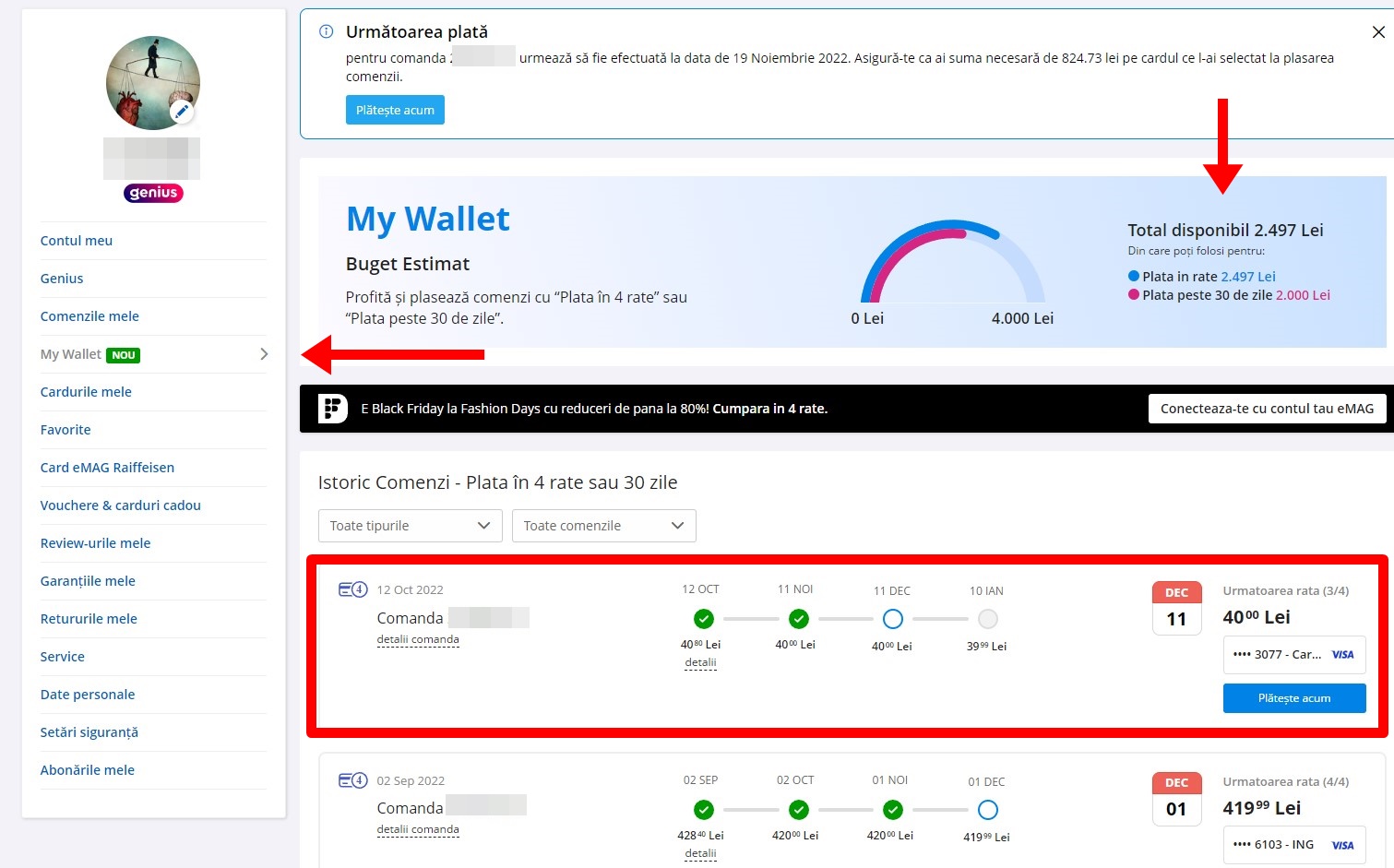Open the Toate comenzile dropdown
Image resolution: width=1394 pixels, height=868 pixels.
click(603, 525)
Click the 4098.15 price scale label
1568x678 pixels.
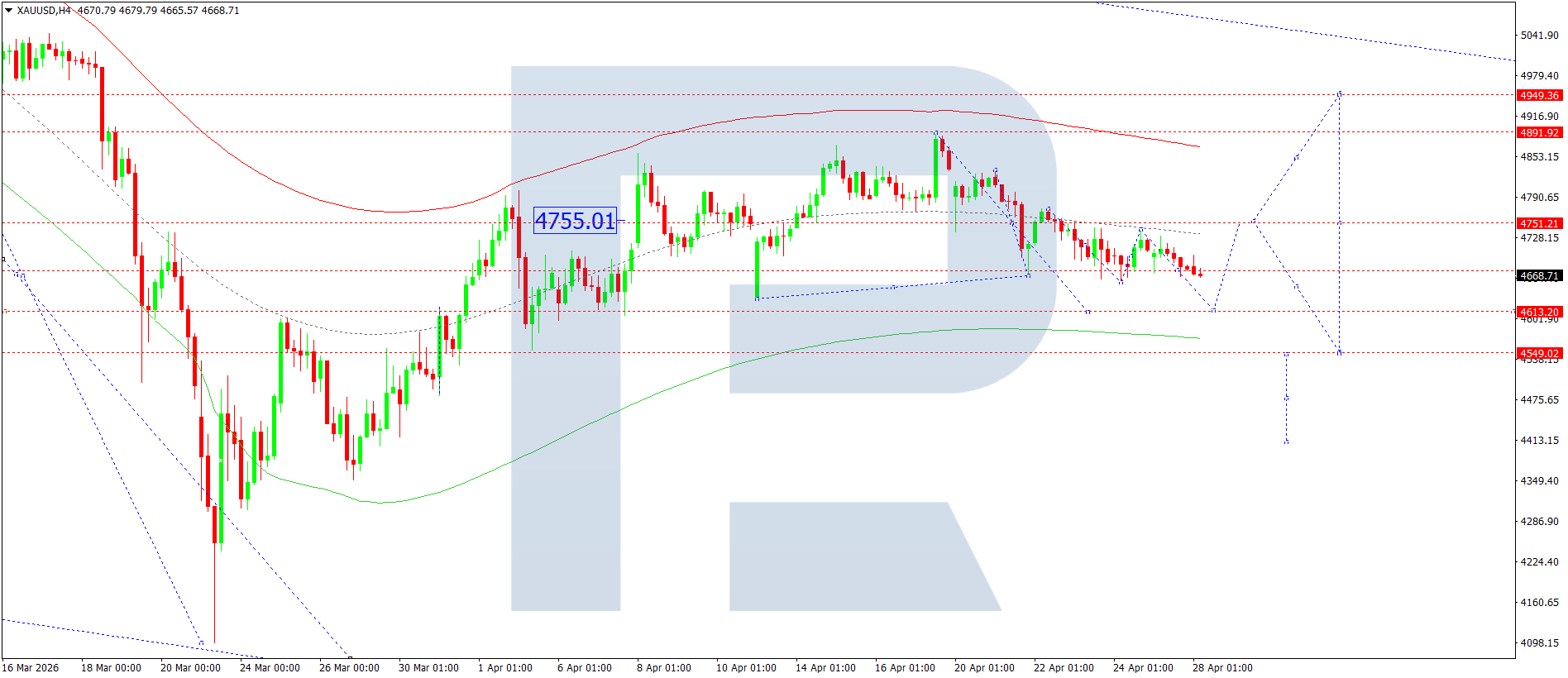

====================

What to do — Set down exactly, with no additions, each line from the line that includes "Click the 4098.15 price scale label" to the final line of the entries above; leave pictures out.

Task result —
Click the 4098.15 price scale label
1568x678 pixels.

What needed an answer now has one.